C’est dire si cette vision fortuite en 1981 au nord de
l’Afghanistan d’un grand-père et de son petit-fils
marque durablement Atiq Rahimi, alors qu’il réalise
un reportage sur la vie ouvrière des mineurs. Le regard
perdu et désespéré de l’ancien, celui interrogateur
de l’enfant perturbent tant le futur cinéaste qu’il
souhaite immortaliser cet instant par une photographie.
L’appareil ne fonctionnant pas, c’est la mémoire de
Rahimi qui prend le relais en gravant et en
faisant germer dans son esprit les deux visages.

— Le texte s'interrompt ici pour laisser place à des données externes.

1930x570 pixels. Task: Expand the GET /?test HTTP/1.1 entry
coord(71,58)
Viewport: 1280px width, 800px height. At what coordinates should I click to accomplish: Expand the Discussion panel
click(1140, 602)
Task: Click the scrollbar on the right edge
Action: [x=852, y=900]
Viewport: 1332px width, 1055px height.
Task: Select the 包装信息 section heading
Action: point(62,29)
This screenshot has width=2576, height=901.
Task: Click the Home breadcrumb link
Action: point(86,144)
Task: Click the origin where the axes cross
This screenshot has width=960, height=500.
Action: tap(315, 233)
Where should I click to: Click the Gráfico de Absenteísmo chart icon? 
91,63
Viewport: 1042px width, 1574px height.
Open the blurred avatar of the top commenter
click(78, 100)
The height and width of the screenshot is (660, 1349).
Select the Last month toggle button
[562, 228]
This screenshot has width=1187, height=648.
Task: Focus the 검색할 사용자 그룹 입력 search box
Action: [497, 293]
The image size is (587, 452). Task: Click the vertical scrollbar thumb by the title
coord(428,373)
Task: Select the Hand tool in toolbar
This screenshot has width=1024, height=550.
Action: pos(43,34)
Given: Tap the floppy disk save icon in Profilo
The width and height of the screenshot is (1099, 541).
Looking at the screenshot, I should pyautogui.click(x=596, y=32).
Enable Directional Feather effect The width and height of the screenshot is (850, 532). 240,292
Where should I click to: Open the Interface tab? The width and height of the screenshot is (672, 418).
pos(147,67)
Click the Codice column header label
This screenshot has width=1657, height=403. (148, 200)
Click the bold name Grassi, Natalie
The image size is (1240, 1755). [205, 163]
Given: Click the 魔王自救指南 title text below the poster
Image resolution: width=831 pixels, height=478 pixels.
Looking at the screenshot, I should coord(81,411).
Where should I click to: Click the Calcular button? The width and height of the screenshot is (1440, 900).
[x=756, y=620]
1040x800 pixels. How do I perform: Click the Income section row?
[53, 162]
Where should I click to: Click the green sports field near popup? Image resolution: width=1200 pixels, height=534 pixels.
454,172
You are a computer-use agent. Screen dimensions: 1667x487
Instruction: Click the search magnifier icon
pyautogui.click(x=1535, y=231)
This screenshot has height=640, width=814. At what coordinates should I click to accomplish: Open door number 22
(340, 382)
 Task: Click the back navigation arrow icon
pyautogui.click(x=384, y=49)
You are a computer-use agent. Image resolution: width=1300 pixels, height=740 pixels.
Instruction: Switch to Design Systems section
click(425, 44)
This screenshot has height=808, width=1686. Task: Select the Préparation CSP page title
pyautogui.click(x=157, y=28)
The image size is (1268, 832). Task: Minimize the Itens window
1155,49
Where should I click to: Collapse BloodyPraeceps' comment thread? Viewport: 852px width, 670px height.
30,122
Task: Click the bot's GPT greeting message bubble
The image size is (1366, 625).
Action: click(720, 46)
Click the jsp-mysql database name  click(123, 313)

Au nord d’un pays dévasté et affamé par des années
de guerre, sur un pont mutilé qui enjambe une rivière
asséchée au fond de laquelle rouille une
automitrailleuse, Dastaguir le grand-père attend avec
Yassin son petit-fils le passage hypothétique d’un
camion pour les conduire à la mine où travaille Mourad
son fils.
Dastaguir
est porteur de mauvaises nouvelles : leur village a
été bombardé et toute la famille a été tuée à
part lui et Yassin. La hantise du grand-père est que
son fils apprenne la nouvelle par d’autres et sombre
dans la folie. Dans le même temps, il craint d’avoir
à la lui annoncer. C’est sans doute cette valse-hésitation
mêlée aux agissements presque turbulents et incontrôlables
du gamin qui repousse sans cesse leur départ de ce lieu
dépouillé, hautement chargé de symboles. En effet,
comment ne pas voir dans ce pont le trait d’union évident
qui sépare et réunit deux mondes différents. D’un côté,
une guérite surveillée par un gardien irascible qui
donne l’autorisation à l’accès pour la route de la
mine. De l’autre, une échoppe tenue par un ancien
marchand de Kaboul qui donne un peu de vie à
l’endroit.
Ici
le temps semble suspendu dans une attente indéfiniment
prolongée et résignée. Comme cette femme voilée et
sa fille qui copine avec Yassin, prostrées à l’ombre
d’un char désaffecté dans une position qui pourrait
être éternelle. De loin en loin, on entend des
bombardements, des brebis curieuses sautent sur des
mines : le pays est toujours en guerre.
Certes il ne se passe pas grand chose : peu de
mouvements, encore moins de paroles bavardes et
inutiles, alors comment se fait-il que l’émotion
gagne peu à peu. Sans doute parce que le pays filmé
est magnifique et grandiose, provoquant d’ailleurs
quelques plans esthétisants et complaisants. Cependant,
le réalisateur utilise avec intelligence la lumière et
les couleurs. D’abord de tonalité ocre et brune, elle
vire au gris et à la noirceur avec l’arrivée à la
mine. De la chaleur de la terre et de la poussière qui
fait penser à certains tableaux de paysages de Turner,
on glisse à la sombre froideur d’un village anéanti
pour finir dans une palette de dominantes grises et
anthracite, chargées d’angoisse, nous rapprochant
pour le coup de l’œuvre de Goya.
Cette
progression chromatique illustre l’évolution de
Dastaguir qui passe des doutes à la peur, ce que
souligne également l’utilisation parcimonieuse des
bruits et de la musique qui rompent le silence
majoritaire du film, devenu l’univers de Yassin sourd
depuis le bombardement de son village.
Les
deux personnages représentent chacun une facette de
l’Afghanistan : Dastaguir celle du passé, des
traditions, de la morale et des codes d’honneur avec
la primauté de la famille ; Yassin celle de
l’avenir et de l’espoir handicapée par le poids de
la guerre. Curieusement, celle de Mourad censée
incarner la contemporanéité n’existe pas, parce
qu’elle est celle de la trahison par les enjeux
politiques, sacrifiée et sans avenir, donc absente en
toute logique.
Hiératique, symbolique et profond, Terre et cendres
n’est pas seulement un ravissement pour les yeux. Il
offre aussi une réflexion inspirée et acérée de l’état
actuel et de l’avenir d’un pays ravagé à travers
l’histoire particulière de deux personnages interprétés
par des acteurs non professionnels en état de grâce.